High-capacity magazines get new scrutiny as Congress returns

Tulips bloom at the Capitol in Washington, Tuesday, April 16, 2019, as Congress is away on a two week district work period. President Donald Trump implored Congress this week, via Twitter, to end its April recess to work on an immigration overhaul bill. (AP Photo/J. Scott Applewhite)

SEATTLE — Some federal lawmakers are making a renewed push to ban high-capacity magazines. Nine states have passed laws restricting magazine capacity to 10 to 15 rounds, and the Democratic-led U.S. House plans to consider a similar ban at the federal level in the coming weeks.

Las Vegas gunman Stephen Paddock had an arsenal of high-powered rifles along with his large-capacity magazines and bump stocks — now-banned devices that attach to a gun to make it fire bullets more rapidly. The Trump administration banned bump stocks after that massacre, but the high-capacity magazines that smoothly fed hundreds of bullets into Paddock’s rifles remain legal.

“We know from video evidence that he was firing about 10 rounds per second,” said Louis Klarevas, a research professor at Teachers College, Columbia University. “The reason he was able to do that was he had a combination of assault rifles with bump stocks and large-capacity magazines. Imagine if he only had 10-round magazines. He would only have shot 10 rounds at a time.”

The Keep Americans Safe Act will soon be debated in the House Judiciary Committee. It would prohibit the transfer, importation or possession of magazines that hold more than 10 rounds of ammunition. The bill is co-sponsored by three Democratic members of Congress whose states suffered mass shooting involving these magazines: Ted Deutch of Florida, Diana DeGette of Colorado and Dina Titus of Nevada.

“There is only one purpose for a high-capacity magazine: to maximize human casualties and allow gunmen to fire more rounds of ammunition at a time without reloading,” Deutch said in a statement. “But those precious seconds it takes to reload can mean saving countless lives.”

### Questions to answer
- 1) In the article on high-capacity magazines, how many states have passed laws restricting magazine capacity?
- 2) Rewrite the paragraph of the article on high-capacity magazines that begins "The Keep Americans Safe Act will soon be debated" as a short bulleted list that keeps its main facts.
- 3) List every person named in the article on high-capacity magazines, including the photo caption.
The listing after this point is not needed.

### Records from a data source
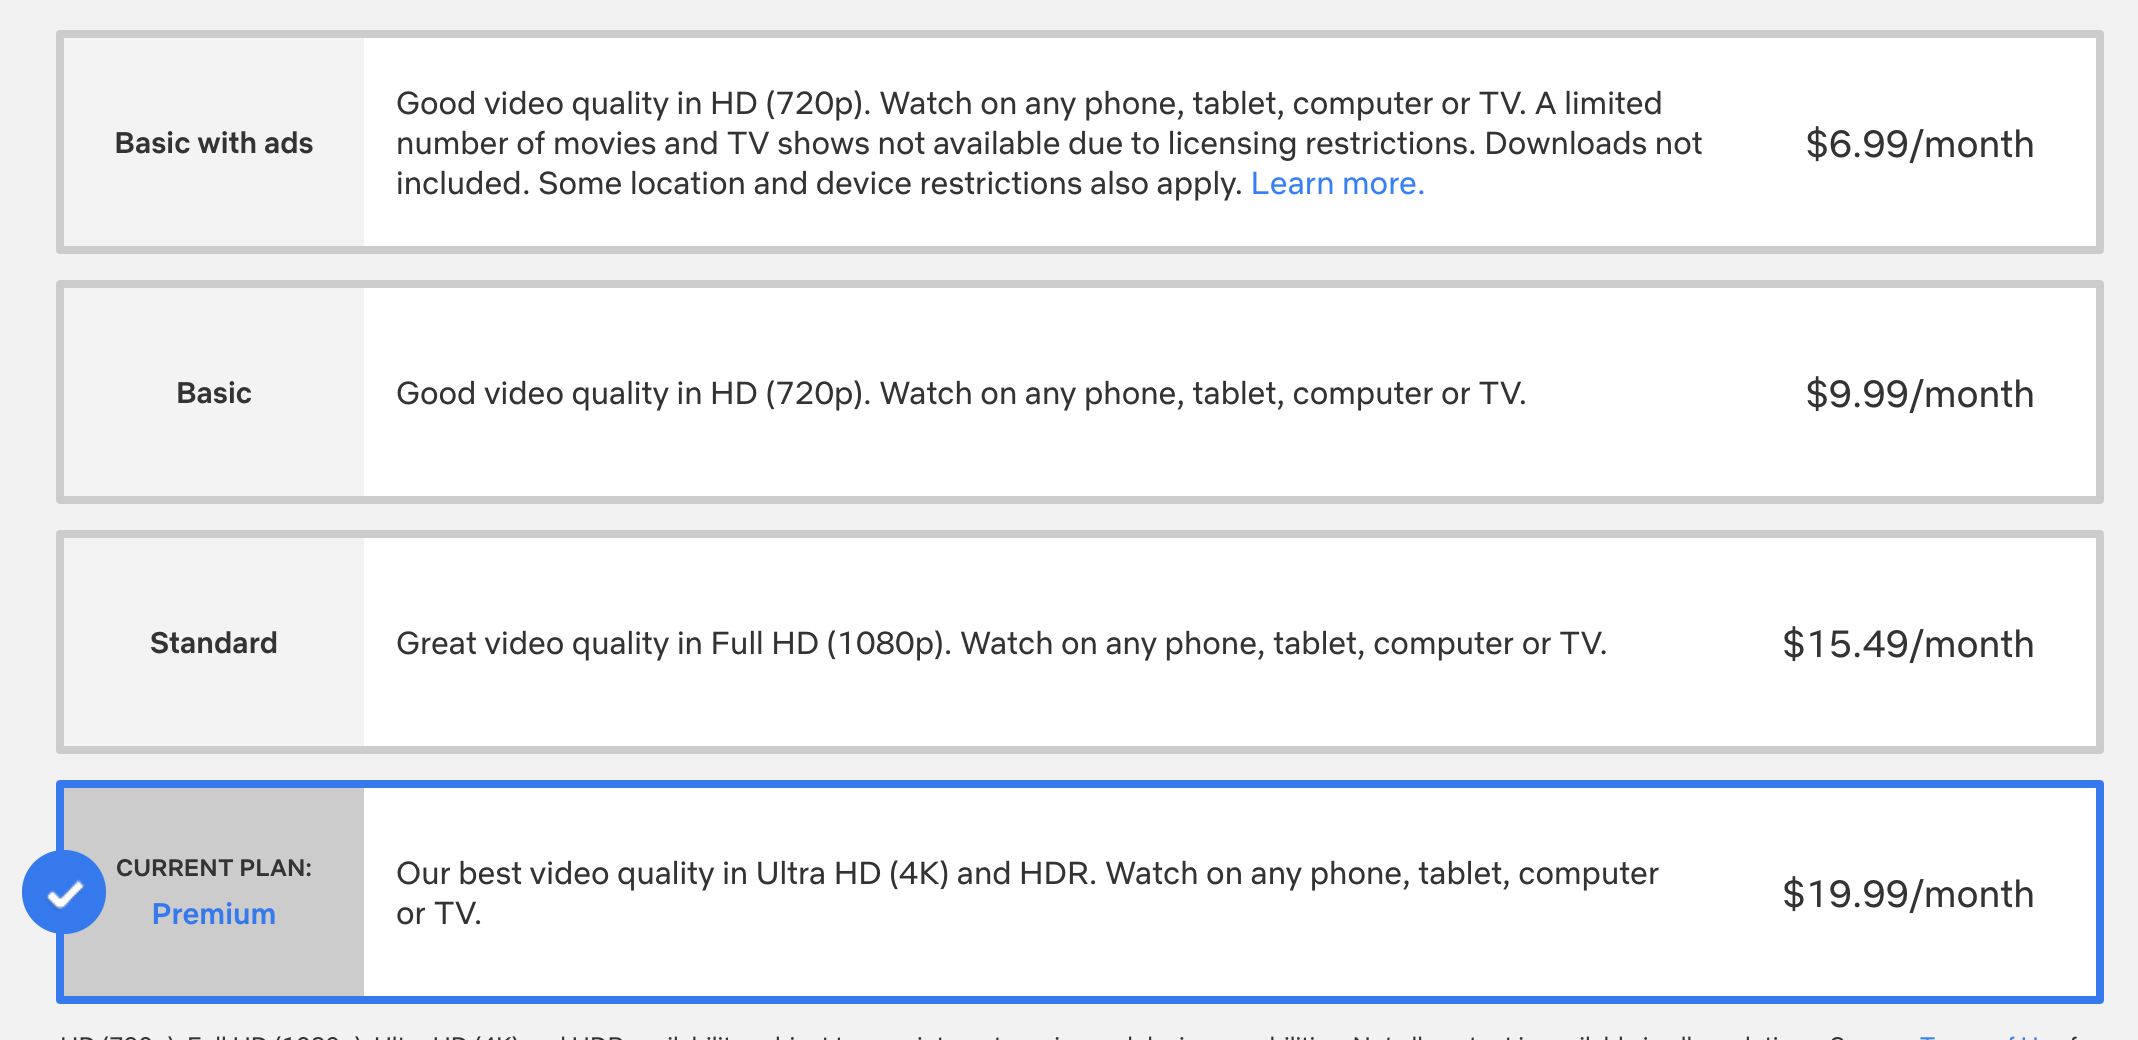Viewport: 2138px width, 1040px height.
Task: Click the "Downloads not included" text in Basic with ads
Action: tap(1049, 163)
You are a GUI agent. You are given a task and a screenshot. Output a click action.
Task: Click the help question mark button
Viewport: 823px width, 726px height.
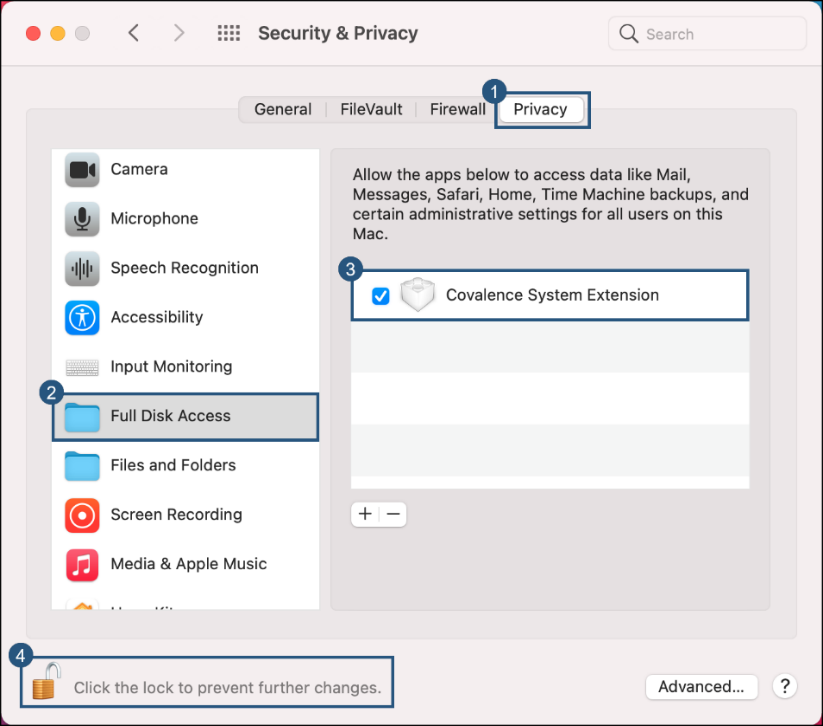tap(785, 687)
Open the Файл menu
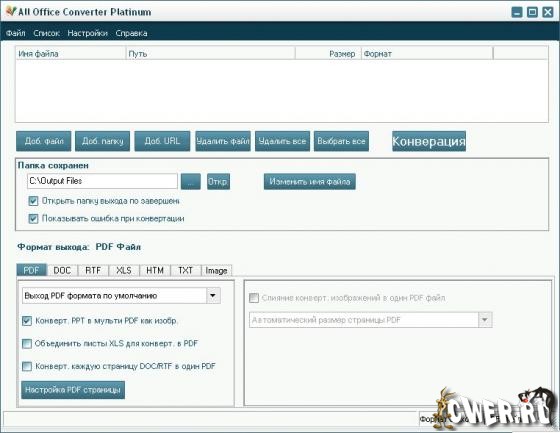The width and height of the screenshot is (560, 433). click(15, 33)
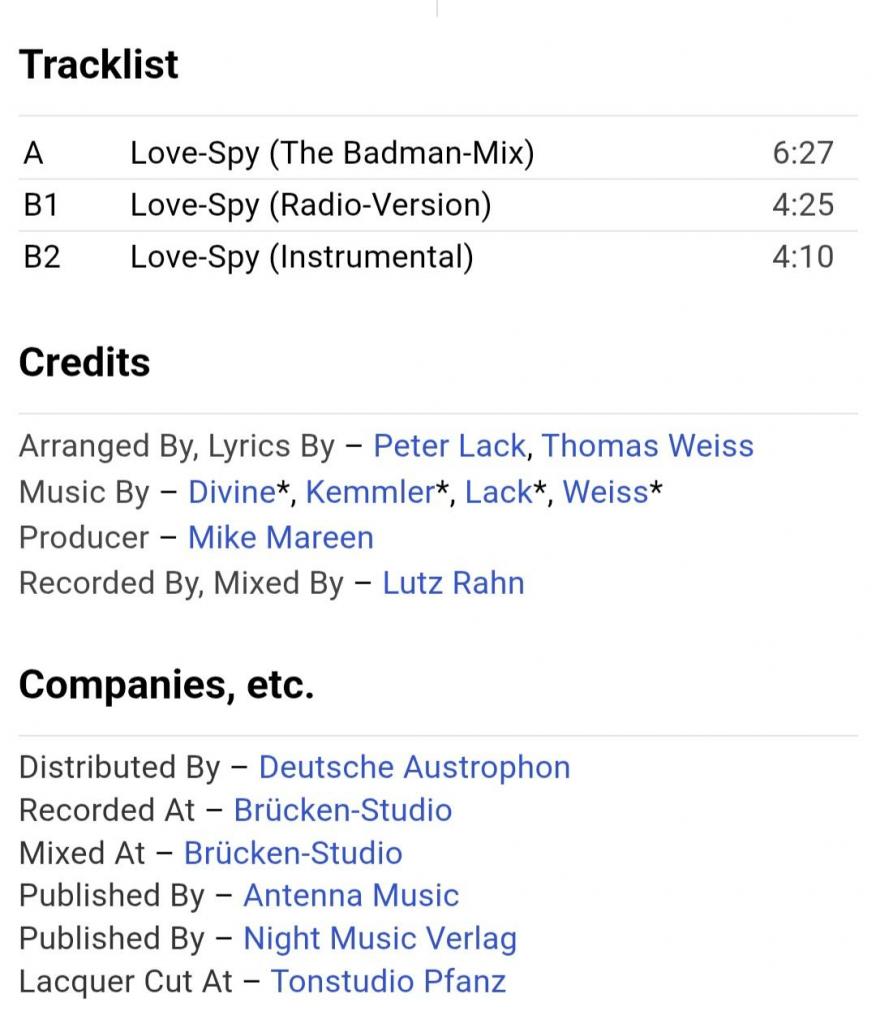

### Solutions to the tasks
- 1) Nine states.

- 2)
- The Keep Americans Safe Act will soon be debated in the House Judiciary Committee.
- It would prohibit the transfer, importation or possession of magazines holding more than 10 rounds of ammunition.
- Its co-sponsors are three Democratic members of Congress whose states suffered mass shootings involving these magazines: Ted Deutch of Florida, Diana DeGette of Colorado and Dina Titus of Nevada.

- 3)
- Donald Trump
- J. Scott Applewhite
- Stephen Paddock
- Louis Klarevas
- Ted Deutch
- Diana DeGette
- Dina Titus